The Falmuth army, under the nervous command of Captain Gustav, had been allowed to retreat from the Great Forest of Jura, but their future was far from secure. King Edmaris and Archbishop Reyhiem, along with the insidious mage Razen, were another matter. True to Kayleigh’s challenging compromise, Rimuru dispatched Souei and a select team, not to slaughter, but to apprehend these key figures. The "true perpetrators" would face Tempest’s justice, and perhaps their souls, if deemed irredeemably guilty after a proper inquiry, could contribute to the necessary count. It was a far cry from twenty thousand, but it was a start, a path that didn't involve indiscriminate killing. This new approach, targeting specific individuals responsible for the war and atrocities, aligned more with the principles of individual responsibility that Kayleigh had championed.
The consequences of Kayleigh’s intervention were profound and rippled through the very fabric of Rimuru's plans. The evolution to a True Demon Lord, and with it the mass resurrection, was delayed, perhaps indefinitely, or at least until an alternative source of souls or another method entirely could be found. This was the unforeseen consequence of Kayleigh’s deontological stand: her morally "right" action had a direct, painful impact on the lives Rimuru was desperate to save. Shion, Gobzo, and the others remained dead, a stark testament to the complexities of ethical choices in a world demanding brutal solutions.

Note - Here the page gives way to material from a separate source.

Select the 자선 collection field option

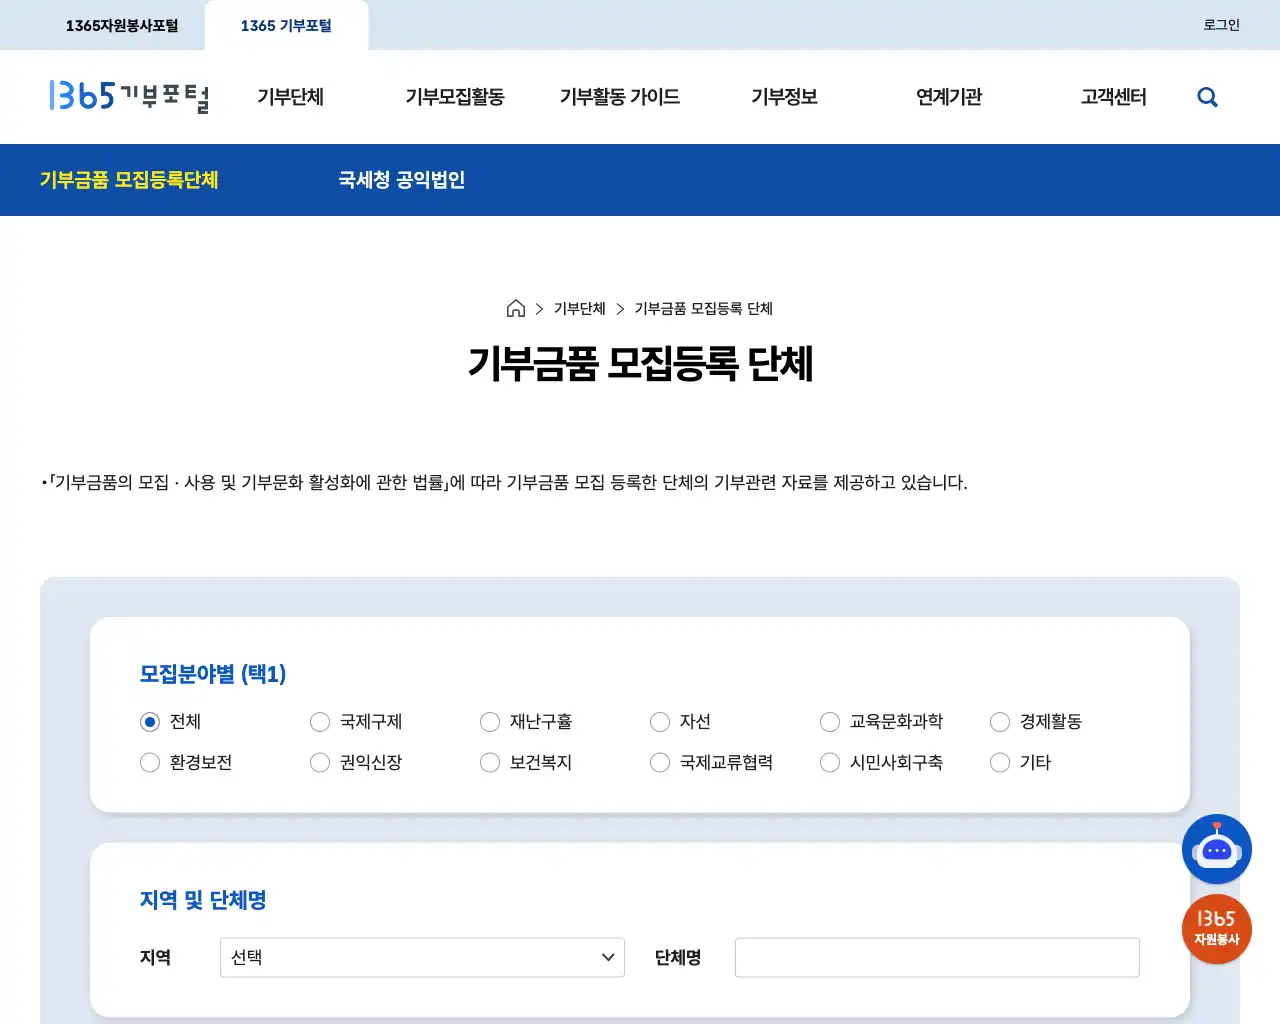pyautogui.click(x=660, y=721)
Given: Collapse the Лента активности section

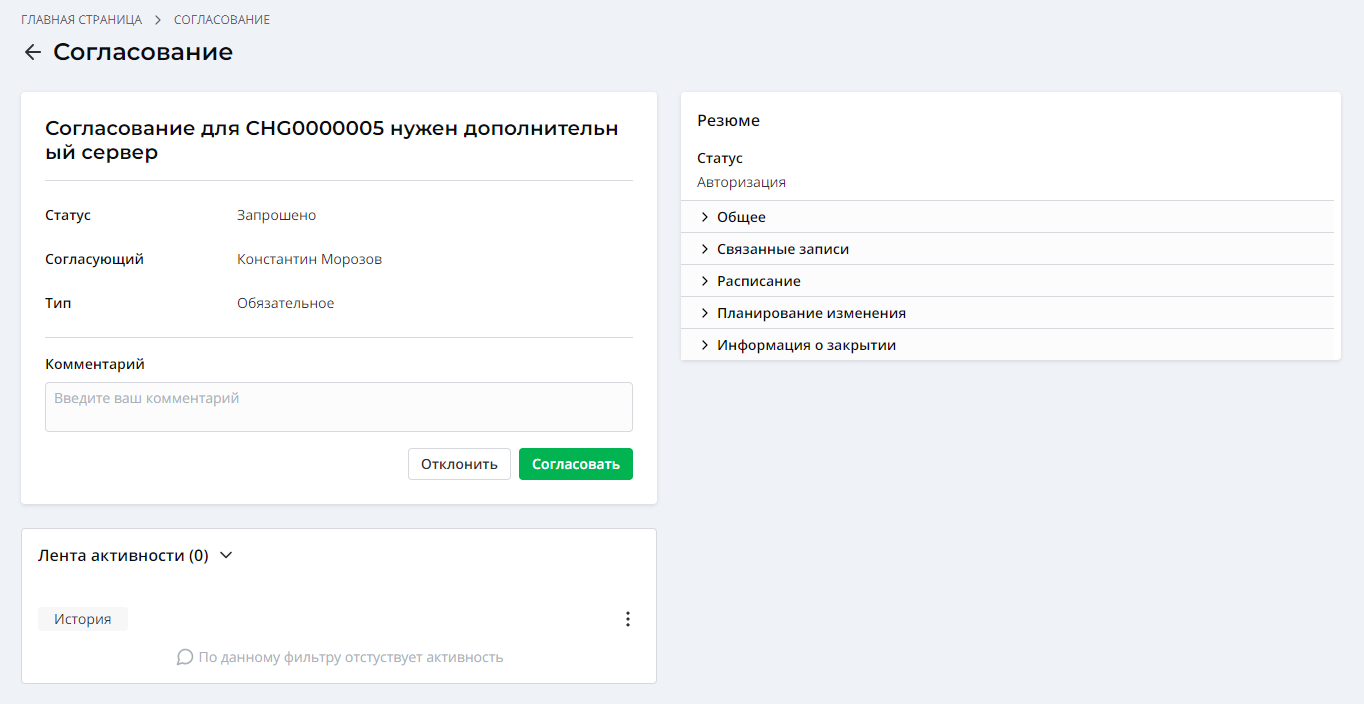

Rimuru’s character, however, began to shift. The encounter with Kayleigh had forced him to confront the "monster" he was becoming. While the grief remained, the cold, utilitarian rage that had driven him towards mass slaughter was tempered by a renewed search for a path that aligned more closely with his original, kinder nature. He became more introspective, more reliant on diplomacy and strategic thinking to solve problems, rather than overwhelming force. The "tin-pot dictator" accusation, though harsh, had served as a painful but necessary mirror.
For Falmuth, the future also changed. With King Edmaris and Reyhiem eventually captured and facing justice in Tempest, the kingdom was thrown into turmoil. This power vacuum, however, might pave the way for a leader like Youm Farmenas to rise, perhaps sooner and with less bloodshed than in the original timeline, potentially leading to the eventual alliance with Tempest under more stable and mutually respectful terms. The common soldiers, spared annihilation, returned to their homes, carrying tales of a terrifying monster lord and a strange, powerful woman who had saved them, forever altering their perception of the Jura Tempest Federation.
As for Kayleigh, her future was uncertain. The soul-infused phone, her only connection to the powers she now wielded, offered no clues on how to return to Chichester. She was an anomaly, a woman from another world who had stared down a Demon Lord in the making and, against all odds, altered the course of his destiny. She remained in Tempest, a respected, if somewhat feared, figure. Rimuru, despite the pain her intervention had indirectly caused regarding Shion’s delayed resurrection, held a complex mix of frustration and grudging admiration for her. She had shown him a precipice he had been about to step over, and for that, a part of him was grateful.
Her impact was undeniable. She had not offered easy solutions, but she had championed the sanctity of individual life in the face of overwhelming pressure to do otherwise. Whether Rimuru would ultimately find a way to save his fallen friends without compromising his soul remained to be seen. But Kayleigh Morgan, the stalwart from Chichester, had ensured that if he did, it would be on a path less stained by the blood of the masses. She had brought her unwavering moral compass into a world desperate for easy answers and forced it to confront the hard questions. The echoes of her choice, the ripples of her conviction, would linger in the history of the Jura Tempest Federation and its enigmatic leader for a long time to come.